Put the lines of the items below into a JSON list of strings, one string per line and blank lines omitted, covering only the lines from the one containing "The width and height of the screenshot is (1194, 727)." through the one containing "What do you see at coordinates (336, 302)", both included.

BEGIN Information given

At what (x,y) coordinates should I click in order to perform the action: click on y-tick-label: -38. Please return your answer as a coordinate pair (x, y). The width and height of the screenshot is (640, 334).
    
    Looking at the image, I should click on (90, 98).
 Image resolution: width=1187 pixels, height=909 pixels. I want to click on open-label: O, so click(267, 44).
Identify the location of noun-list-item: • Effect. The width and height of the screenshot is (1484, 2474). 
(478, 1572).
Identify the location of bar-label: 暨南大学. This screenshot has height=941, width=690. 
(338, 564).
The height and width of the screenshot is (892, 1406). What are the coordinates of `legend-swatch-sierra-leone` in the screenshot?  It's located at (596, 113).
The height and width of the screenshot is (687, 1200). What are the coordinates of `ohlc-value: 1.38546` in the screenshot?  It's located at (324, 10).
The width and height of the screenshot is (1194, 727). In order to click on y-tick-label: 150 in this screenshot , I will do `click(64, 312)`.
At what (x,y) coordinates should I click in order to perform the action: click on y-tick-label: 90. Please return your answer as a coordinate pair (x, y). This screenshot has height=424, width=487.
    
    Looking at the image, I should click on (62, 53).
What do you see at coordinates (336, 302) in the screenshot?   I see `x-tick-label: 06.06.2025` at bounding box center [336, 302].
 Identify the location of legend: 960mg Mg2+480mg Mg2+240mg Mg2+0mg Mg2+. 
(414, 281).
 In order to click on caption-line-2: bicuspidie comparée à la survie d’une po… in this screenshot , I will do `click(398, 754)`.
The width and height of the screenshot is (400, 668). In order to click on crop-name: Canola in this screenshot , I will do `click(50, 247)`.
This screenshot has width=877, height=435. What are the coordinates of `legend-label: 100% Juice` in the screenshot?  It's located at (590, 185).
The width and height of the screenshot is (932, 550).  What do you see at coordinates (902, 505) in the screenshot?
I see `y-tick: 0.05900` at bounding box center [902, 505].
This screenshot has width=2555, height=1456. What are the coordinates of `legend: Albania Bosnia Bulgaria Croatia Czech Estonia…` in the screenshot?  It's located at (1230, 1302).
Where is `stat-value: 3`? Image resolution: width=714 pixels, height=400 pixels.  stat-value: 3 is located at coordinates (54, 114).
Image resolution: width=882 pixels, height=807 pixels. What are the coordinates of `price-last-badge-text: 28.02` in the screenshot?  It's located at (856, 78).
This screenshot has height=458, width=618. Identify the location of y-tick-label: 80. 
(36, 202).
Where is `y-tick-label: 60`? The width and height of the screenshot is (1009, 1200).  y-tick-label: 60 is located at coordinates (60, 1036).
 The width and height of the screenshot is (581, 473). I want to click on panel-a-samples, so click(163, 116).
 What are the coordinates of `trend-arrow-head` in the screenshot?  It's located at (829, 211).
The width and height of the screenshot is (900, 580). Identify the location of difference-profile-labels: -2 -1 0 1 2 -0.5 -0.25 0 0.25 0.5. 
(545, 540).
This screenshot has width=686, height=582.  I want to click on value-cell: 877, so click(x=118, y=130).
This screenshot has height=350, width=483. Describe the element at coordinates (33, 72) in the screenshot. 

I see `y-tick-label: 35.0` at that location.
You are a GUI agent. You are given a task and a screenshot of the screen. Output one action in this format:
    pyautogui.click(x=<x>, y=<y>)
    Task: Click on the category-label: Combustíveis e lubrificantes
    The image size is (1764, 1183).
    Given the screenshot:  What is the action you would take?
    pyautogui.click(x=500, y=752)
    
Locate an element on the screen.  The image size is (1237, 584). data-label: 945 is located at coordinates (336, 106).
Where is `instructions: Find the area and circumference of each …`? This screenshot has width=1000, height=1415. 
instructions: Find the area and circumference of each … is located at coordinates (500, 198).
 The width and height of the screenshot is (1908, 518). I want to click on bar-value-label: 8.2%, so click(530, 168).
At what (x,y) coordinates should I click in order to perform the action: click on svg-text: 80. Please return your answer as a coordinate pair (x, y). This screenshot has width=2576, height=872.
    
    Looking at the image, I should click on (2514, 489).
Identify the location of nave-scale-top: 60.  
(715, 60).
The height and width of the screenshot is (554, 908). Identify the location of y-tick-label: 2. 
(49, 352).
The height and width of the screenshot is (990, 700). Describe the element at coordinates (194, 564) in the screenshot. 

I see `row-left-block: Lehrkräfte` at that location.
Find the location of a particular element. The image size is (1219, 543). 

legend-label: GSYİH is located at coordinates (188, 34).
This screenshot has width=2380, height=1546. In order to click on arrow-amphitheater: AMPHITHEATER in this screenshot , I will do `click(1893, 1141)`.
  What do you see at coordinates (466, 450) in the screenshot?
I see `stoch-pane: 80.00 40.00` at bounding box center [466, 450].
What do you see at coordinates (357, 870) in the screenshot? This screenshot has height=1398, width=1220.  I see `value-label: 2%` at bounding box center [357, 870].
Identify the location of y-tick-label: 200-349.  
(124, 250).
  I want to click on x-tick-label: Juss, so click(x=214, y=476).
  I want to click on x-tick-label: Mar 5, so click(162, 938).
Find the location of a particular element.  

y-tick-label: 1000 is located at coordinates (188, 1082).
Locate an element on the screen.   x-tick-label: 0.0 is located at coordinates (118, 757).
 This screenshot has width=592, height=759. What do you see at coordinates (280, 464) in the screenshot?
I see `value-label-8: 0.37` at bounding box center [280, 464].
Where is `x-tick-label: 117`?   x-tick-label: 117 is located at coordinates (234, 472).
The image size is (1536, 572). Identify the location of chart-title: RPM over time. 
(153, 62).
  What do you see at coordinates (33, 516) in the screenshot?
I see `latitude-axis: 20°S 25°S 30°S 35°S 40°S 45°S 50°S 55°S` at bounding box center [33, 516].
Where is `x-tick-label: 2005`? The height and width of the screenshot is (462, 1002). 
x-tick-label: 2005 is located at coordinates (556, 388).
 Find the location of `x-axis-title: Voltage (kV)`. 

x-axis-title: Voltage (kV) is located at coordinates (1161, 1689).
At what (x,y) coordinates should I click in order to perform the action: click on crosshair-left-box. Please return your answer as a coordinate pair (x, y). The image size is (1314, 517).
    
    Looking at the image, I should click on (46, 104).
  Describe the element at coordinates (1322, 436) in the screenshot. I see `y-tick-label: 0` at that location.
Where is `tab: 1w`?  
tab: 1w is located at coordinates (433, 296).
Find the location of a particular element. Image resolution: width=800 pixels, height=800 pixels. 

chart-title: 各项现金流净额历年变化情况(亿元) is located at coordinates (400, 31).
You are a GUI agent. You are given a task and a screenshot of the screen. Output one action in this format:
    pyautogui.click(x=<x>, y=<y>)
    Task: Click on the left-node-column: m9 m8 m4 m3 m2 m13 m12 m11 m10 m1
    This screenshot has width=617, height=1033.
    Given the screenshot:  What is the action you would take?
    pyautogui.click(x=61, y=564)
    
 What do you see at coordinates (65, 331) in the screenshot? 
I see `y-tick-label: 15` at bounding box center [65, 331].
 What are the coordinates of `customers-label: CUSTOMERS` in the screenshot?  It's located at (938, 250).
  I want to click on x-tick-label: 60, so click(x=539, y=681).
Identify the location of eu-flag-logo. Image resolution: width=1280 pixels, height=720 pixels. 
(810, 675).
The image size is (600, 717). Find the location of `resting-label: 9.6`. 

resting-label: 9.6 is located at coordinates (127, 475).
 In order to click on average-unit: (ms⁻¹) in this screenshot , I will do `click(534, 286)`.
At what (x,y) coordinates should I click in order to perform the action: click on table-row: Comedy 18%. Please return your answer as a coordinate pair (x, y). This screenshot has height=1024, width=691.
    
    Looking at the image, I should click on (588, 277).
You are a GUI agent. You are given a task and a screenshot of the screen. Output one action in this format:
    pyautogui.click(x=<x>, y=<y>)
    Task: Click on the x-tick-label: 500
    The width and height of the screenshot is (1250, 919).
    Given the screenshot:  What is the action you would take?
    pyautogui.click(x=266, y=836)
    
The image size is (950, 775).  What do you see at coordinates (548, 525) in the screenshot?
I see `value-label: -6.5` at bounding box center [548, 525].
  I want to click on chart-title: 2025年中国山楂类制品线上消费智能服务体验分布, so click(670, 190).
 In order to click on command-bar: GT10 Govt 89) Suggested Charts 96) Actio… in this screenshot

END Information given

Finished task
[
  "The width and height of the screenshot is (1194, 727). In order to click on y-tick-label: 150 in this screenshot , I will do `click(64, 312)`.",
  "At what (x,y) coordinates should I click in order to perform the action: click on y-tick-label: 90. Please return your answer as a coordinate pair (x, y). This screenshot has height=424, width=487.",
  "    Looking at the image, I should click on (62, 53).",
  "What do you see at coordinates (336, 302) in the screenshot?   I see `x-tick-label: 06.06.2025` at bounding box center [336, 302]."
]